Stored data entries
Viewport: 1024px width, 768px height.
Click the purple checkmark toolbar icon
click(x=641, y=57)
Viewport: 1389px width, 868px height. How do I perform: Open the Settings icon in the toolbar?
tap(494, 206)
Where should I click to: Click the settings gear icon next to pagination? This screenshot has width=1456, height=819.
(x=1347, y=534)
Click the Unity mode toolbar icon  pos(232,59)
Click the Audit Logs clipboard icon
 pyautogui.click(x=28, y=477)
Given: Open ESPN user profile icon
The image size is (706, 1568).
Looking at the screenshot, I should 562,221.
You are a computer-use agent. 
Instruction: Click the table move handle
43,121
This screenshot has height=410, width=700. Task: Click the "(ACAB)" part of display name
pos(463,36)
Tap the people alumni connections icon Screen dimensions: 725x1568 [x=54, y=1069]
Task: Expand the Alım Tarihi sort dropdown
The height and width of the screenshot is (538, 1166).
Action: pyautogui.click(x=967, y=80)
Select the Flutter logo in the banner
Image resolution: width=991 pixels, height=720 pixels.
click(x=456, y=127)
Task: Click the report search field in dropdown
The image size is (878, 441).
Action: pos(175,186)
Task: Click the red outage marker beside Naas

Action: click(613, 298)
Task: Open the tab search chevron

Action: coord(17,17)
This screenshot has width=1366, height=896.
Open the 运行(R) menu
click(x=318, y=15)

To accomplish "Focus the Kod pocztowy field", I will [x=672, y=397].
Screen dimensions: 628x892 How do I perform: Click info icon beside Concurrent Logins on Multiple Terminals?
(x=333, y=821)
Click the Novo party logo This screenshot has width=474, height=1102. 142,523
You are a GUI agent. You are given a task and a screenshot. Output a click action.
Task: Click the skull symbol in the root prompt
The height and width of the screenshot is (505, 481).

TASK DETAILS:
Using the entries above, give again each line from the one containing "Where should I" through the last line, exactly and only those.

ANSWER TO THIS TASK:
Where should I click to: Click the settings gear icon next to pagination? This screenshot has width=1456, height=819.
(x=1347, y=534)
Click the Unity mode toolbar icon  pos(232,59)
Click the Audit Logs clipboard icon
 pyautogui.click(x=28, y=477)
Given: Open ESPN user profile icon
The image size is (706, 1568).
Looking at the screenshot, I should 562,221.
You are a computer-use agent. 
Instruction: Click the table move handle
43,121
This screenshot has height=410, width=700. Task: Click the "(ACAB)" part of display name
pos(463,36)
Tap the people alumni connections icon Screen dimensions: 725x1568 [x=54, y=1069]
Task: Expand the Alım Tarihi sort dropdown
The height and width of the screenshot is (538, 1166).
Action: pyautogui.click(x=967, y=80)
Select the Flutter logo in the banner
Image resolution: width=991 pixels, height=720 pixels.
click(x=456, y=127)
Task: Click the report search field in dropdown
The image size is (878, 441).
Action: pos(175,186)
Task: Click the red outage marker beside Naas

Action: click(613, 298)
Task: Open the tab search chevron

Action: coord(17,17)
This screenshot has width=1366, height=896.
Open the 运行(R) menu
click(x=318, y=15)

To accomplish "Focus the Kod pocztowy field", I will [x=672, y=397].
Screen dimensions: 628x892 How do I perform: Click info icon beside Concurrent Logins on Multiple Terminals?
(x=333, y=821)
Click the Novo party logo This screenshot has width=474, height=1102. 142,523
You are a GUI agent. You are given a task and a screenshot. Output a click action.
Task: Click the skull symbol in the root prompt
The height and width of the screenshot is (505, 481).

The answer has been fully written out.